LSU is expanding its national research footprint through new formal partnerships with two of the U.S. Department of Energy’s most prominent national laboratories, positioning the university to play a larger role in energy, carbon management and critical minerals research.
LSU recently signed memorandums of understanding with Argonne National Laboratory and Oak Ridge National Laboratory, building on a similar agreement executed last March with Idaho National Laboratory, according to Robert Twilley, LSU’s vice president for research and economic development.
The agreements are part of a broader strategy to increase LSU’s competitiveness for federal research funding, particularly from the U.S. Department of Energy.
“When I started as vice president about three years ago, LSU was announcing our ambitions to be in the top 50 research universities,” Twilley says. “We took a close look at our research portfolio and noticed that we were below our peers in funding from the Department of Energy, which was surprising given that we’re an energy state.”
Twilley says the university’s geographic location and deep ties to industry give LSU a competitive advantage as a test bed for applied research.
“We started our national lab initiative, which was to build stronger linkages with the national labs, find out more about what their needs were, and what we as at LSU could provide,” Twilley says.
Under the agreements, LSU and the national laboratories will pursue faculty and postdoctoral exchanges, joint research proposals and expanded student internship pipelines.

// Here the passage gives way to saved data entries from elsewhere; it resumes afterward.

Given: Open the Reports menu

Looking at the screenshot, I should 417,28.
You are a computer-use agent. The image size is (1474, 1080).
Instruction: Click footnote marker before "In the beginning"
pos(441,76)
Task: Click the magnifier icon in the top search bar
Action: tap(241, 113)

LSU hopes to launch its first faculty exchanges with Argonne as early as August, according to Twilley. The university also plans to expand student placements at the labs, following early success at Idaho National Laboratory, where seven of 30 cybersecurity interns last year were LSU students.
Argonne’s work in critical minerals is of particular interest to LSU researchers, Twilley says, as Louisiana’s industrial waste streams contain valuable materials such as lithium and gallium that could be extracted and returned to the economy.
Oak Ridge brings strengths in carbon management and high-performance computing, while Idaho National Laboratory has collaborated with LSU on nuclear energy and cybersecurity tied to energy infrastructure.
LSU is also working toward a fourth agreement with the National Energy Technology Laboratory in Pittsburgh, focused on carbon sequestration and lower-emissions industrial production. A planned visit last fall was delayed by the federal government shutdown, but Twilley says the trip has been rescheduled for sometime in March, with hopes of signing an agreement by the end of the spring semester.
Twilley adds that the partnerships build on momentum from recent large-scale energy research wins, including the largest ever grant awarded by the U.S. National Science Foundation—totaling $160 million over 10 years to LSU FUEL—and reflect LSU’s broader effort to stack complementary initiatives into a stronger national research presence.
“It’s not just these signings,” he says. “These signings are a part of a bigger, winning environment that we’re building here around energy.”